The Three-Month Slog
Cohen described a pattern of learning Rust. Month one involves reading the book, maybe a small pull request. Month two: “Some deep soul searching with the borrow checker, some dark places, and this is where people either push through and learn to think in Rust or they give up,” he said.
Month three: finally productive. “They aren’t experts, but they know enough to unstick themselves.”
But that’s only if they have somewhere to turn for help. Without support, “the timeline either can become much longer or people give up.”
The Fire TV team cracked this with group coding sessions — Advent of Code problems with everyone in a room, one person driving, everyone watching. “Beginners can learn directly, and the experts can learn by teaching.”
Tool Roulette
“Rust is just not as mature as a lot of other language ecosystems,” Cohen admitted.
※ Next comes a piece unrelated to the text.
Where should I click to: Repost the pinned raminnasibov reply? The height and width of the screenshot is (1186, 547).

That means gaps. Lots of them.
When Fire TV struggled with binary size, they found cargo-bloat — a tool that shows exactly what is bloating your artifacts. Obvious in retrospect, but “everyone had to learn that knowledge somewhere.”
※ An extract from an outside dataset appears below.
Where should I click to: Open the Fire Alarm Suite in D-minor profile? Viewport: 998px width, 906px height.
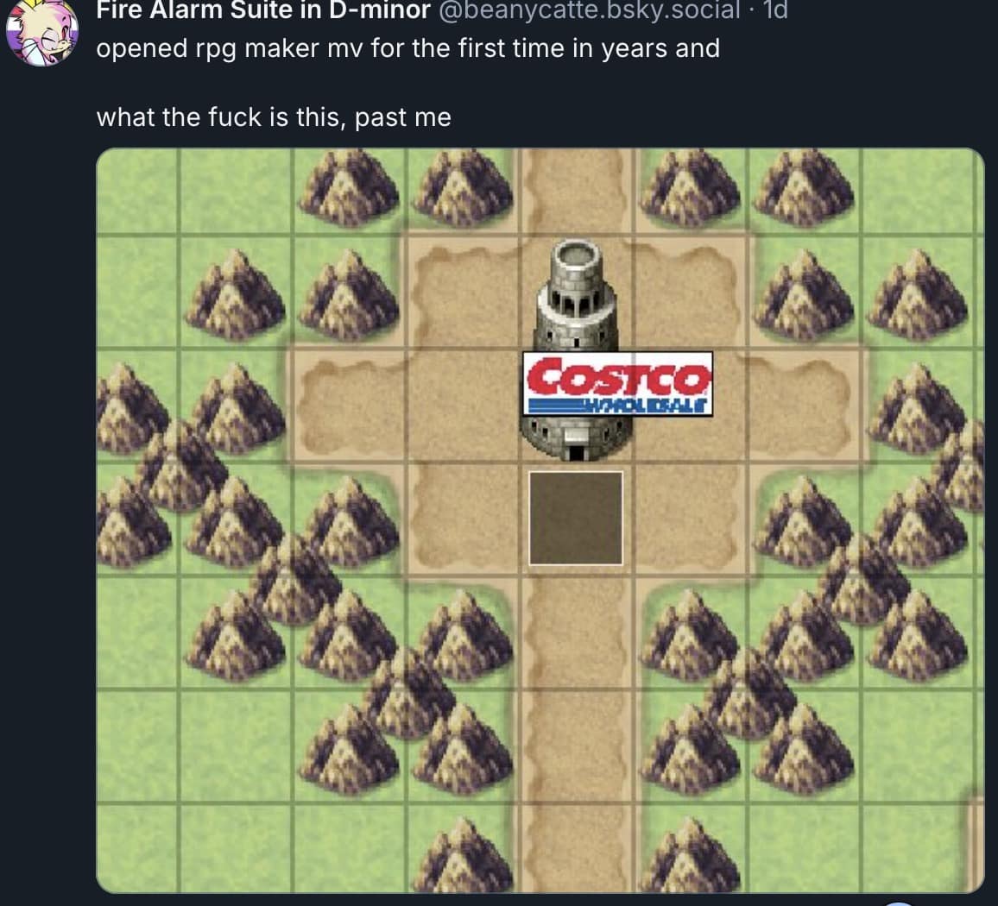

Ironically, the tool did not work on their embedded platform. So, they fixed it and contributed back upstream. That’s the pragmatist mindset in action, he said.
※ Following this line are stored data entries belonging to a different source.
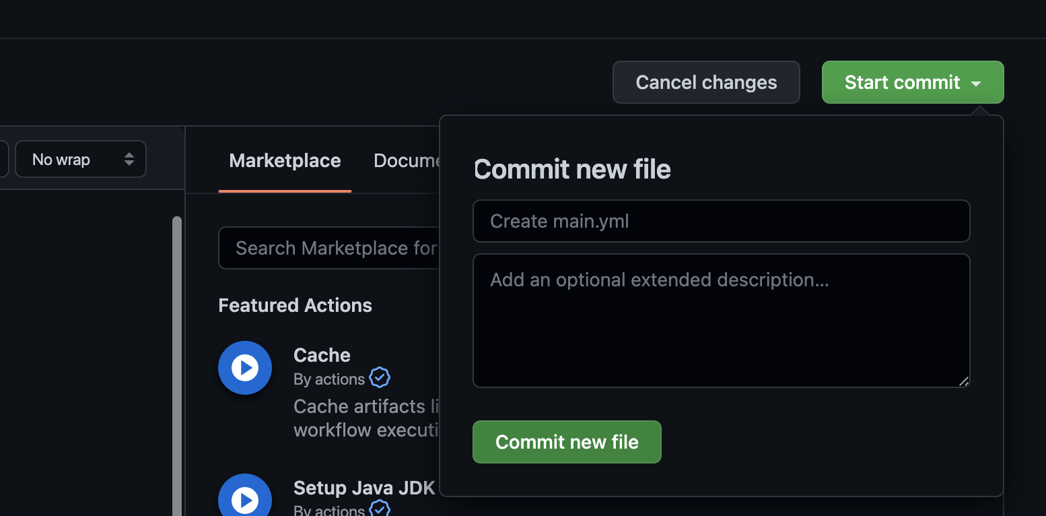This screenshot has height=516, width=1046.
Task: Click the Cancel changes button
Action: coord(706,83)
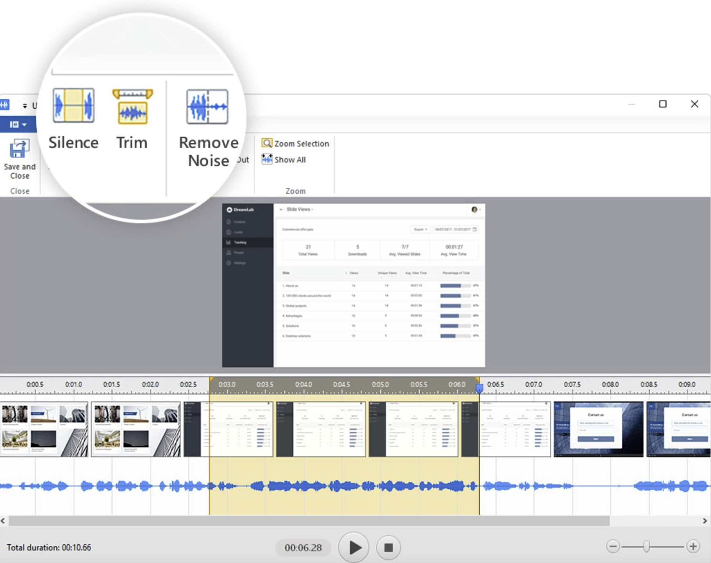Viewport: 711px width, 563px height.
Task: Apply the Remove Noise tool
Action: pyautogui.click(x=207, y=107)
Yet sometimes the gap is bigger. For instance, Amazon’s Aurora database team needed to test distributed systems under network failures. No good tool existed for async Rust. So, they spent months building “turmoil,” which “remains a key component of their capability, and the ability of many teams to test their system,” Cohen said.
The 2 a.m. Reality Check
The tooling problem gets dangerous in production. Cohen told a story about a team whose service was slow in load tests: “Our service is slow. Have you looked at a flame graph?”
Getting flame graphs from serverless environments is not easy. The team had to learn new tools, how to read them and what metrics mattered. But they found the problem. “They were compiling a regular expression for every single request,” he said. They fixed that and gained a 10 times performance improvement.
“Without flame graphs, they’re just making educated guesses,” Cohen said. The alternative — figuring this out at 2 a.m. when your service is melting down — is way worse, he noted.
Another team saw mysterious performance problems for weeks before discovering that their memory allocator was returning memory to the OS during drop operations, stalling the entire async runtime. It took “weeks using esoteric Linux tools” to track down.
Pay Now or Pay Later
Cohen credits an Amazon engineer who wrote Amazon’s first Rust commit back in 2016, who put it simply: “Rust forces you to pay your technical debt upfront when it’s cheapest. Rearchitecting your application to avoid a race condition is cheaper than debugging in front. Teams that are successful with Rust have to expect some degree of upfront pain knowing that it’s going to be worth it.”
Indeed, the teams that succeed expect upfront pain and plan for it. They budget time for learning. They invest in tooling early. They accept that the existing Java/Python playbook doesn’t apply, he said.
The teams that fail treat Rust like a drop-in replacement and then act surprised when it’s not.
The Uncomfortable Truth
Cohen indicated that he is not trying to talk anyone out of using Rust. But he said he’s seen too many failed adoptions to pretend it’s easy.
“You can’t underestimate the cost of introducing Rust into an organization,” he said. The language might be great, but organizational change is expensive. Really expensive.
For the right problems — tail latency, memory usage, reliability — Rust can be transformative. But “if you’re introducing Rust or any new technology to an organization, you need to have a real reason,” Cohen said.
The future of Rust is not just better syntax or faster compilation. It’s “building an ecosystem so good that choosing Rust becomes obvious,” he said.